- [What you need to do]:
Continue the news article about Wolff's podcast on Trump and Epstein, starting right after its last sentence.

- [Passage]:
————————
Wolff, who has written a number of books about Trump, discussed the friendship between the Republican candidate and the late convicted sex offender on his Fire and Fury podcast. The episode was released on Thursday, just five days before the election.
Below, Newsweek has compiled five key moments from Wolff’s podcast. Newsweek has not independently verified these claims and has contacted Trump’s team for comment via email on Friday outside of business hours. This article will be updated if a response is received.
Wolff did not speculate that Trump was involved in the sex trafficking, and other crimes, committed by the billionaire financier for years, but he did say that the former president would have been aware of “girls” being at Epstein’s home.
Wolff said that Epstein was his “secret source” when he wrote his trilogy of books about Trump’s time in the Oval Office. Wolff’s books on Trump have been questioned over their accuracy previously and were dismissed by White House press secretary under Trump from 2017 to 2019, Sarah Huckabee Sanders, who said at the time that Fire and Fury contained “mistake after mistake after mistake.” She questioned Wolff’s integrity, saying, “I think you have to look at this author’s track record,” before referring to the book as “tabloid gossip” and “full of lies.” Wolff has said his reporting is backed up by “dozens of hours” of audio recordings of senior staff.
Wolff said these new claims stem from nearly 100 hours of interviews he conducted with Epstein before the latter died by suicide in August 2019 while awaiting trial on sex trafficking charges.
Epstein’s death in 2019 left numerous unanswered questions regarding his associations with powerful figures, including Trump. Though his death was ruled a suicide, a portion of the public has remained skeptical about what actually happened and even Epstein’s lawyers have challenged that ruling.
Wolff makes frequent references to how and why Trump and Epstein became close friends in the 1980s.
“I think they saw themselves as embodying this moment, which was money, women, and status,” Wolff said. “We now see Epstein as the sexual monster. But certainly, at least in Epstein’s telling, he and Trump were, in this regard, brothers in arms.”
Wolff added that Epstein believed that he could hang around with the “vulgarian” Trump to make his actions appear more reasonable in comparison.
“I certainly never got an indication that Epstein was questioning himself. But in fact, he seemed to regard Trump’s behavior as somehow proving that his own was far more reasonable… he said that Trump has no scruples,” Wolff said.
Wolff said that Trump and Epstein were essentially in competition over who could maintain the biggest playboy lifestyle, including sleeping with the most women.
“This was the 1980s; models were the sexual currency of the time,” Wolff said.
The author also says that Trump and Epstein had a competition over who would be the first to sleep with the late Princess Diana of Wales.
“There was one point in which they had a competition about who would be the first one to sleep with Princess Diana. Now, I don’t think that ever happened,” Wolff said. “These guys were playing at the highest stakes they could play.
————————
- [Data section]:
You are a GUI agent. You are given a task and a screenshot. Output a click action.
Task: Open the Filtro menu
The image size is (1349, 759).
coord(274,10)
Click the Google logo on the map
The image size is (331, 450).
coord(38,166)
————————
- [Result]:
“There was constant betting about who could get what girl first, and then the status thing was all about what money could buy and what it could buy in that golden-crusted Trump real estate sense,” Wolff added.
Wolff also detailed how Trump and Epstein fell out over a real estate deal in 2004.
According to Wolff, Epstein had placed a bid on a house in Palm Beach, Florida, for around $36 million and asked Trump for advice about moving the property’s swimming pool. The former president is then said to have “gone around Epstein’s back” and bid $40 million for the house, said Wolff.
“Epstein knew that Trump didn’t have the money, therefore Epstein’s conclusion was that he must be fronting for someone,” Wolff said.
“And in fact, in that classic money laundering setup, Trump bought the house for $40 million, bought it through borrowed money, and then the house was put on the market not long afterward and immediately sold for $96 million to one of the oligarchs in the close [Russian President Vladimir] Putin circle.”
Epstein pleaded guilty to soliciting prostitution from a minor in 2008, just a few years after he and Trump fell out. Wolff said that Epstein believed his legal issues arose “because it was Trump who first dropped a dime on him.”
“And Trump would have known about the girls, because he was in and out of Epstein’s house,” Wolff said.
In 2019, Trump said he had a “falling out” with Epstein. “I haven’t spoken to him in 15 years. I was not a fan of his, that I can tell you.”
Wolff said that while interviewing Epstein, the financier would occasionally bring out dozens of photos of Trump from the late 1990s. Some of the photos featured Trump in Epstein’s Palm Beach house surrounded by young women, added Wolff.
“And the young girls are topless, and in some of the pictures, they’re sitting on his lap. And then there’s one I especially remember where there’s a telltale stain on the front of Trump’s pants, and the girls are pointing at him and laughing,” Wolff said.
Wolff added he would retrieve these photos from a safe at his home.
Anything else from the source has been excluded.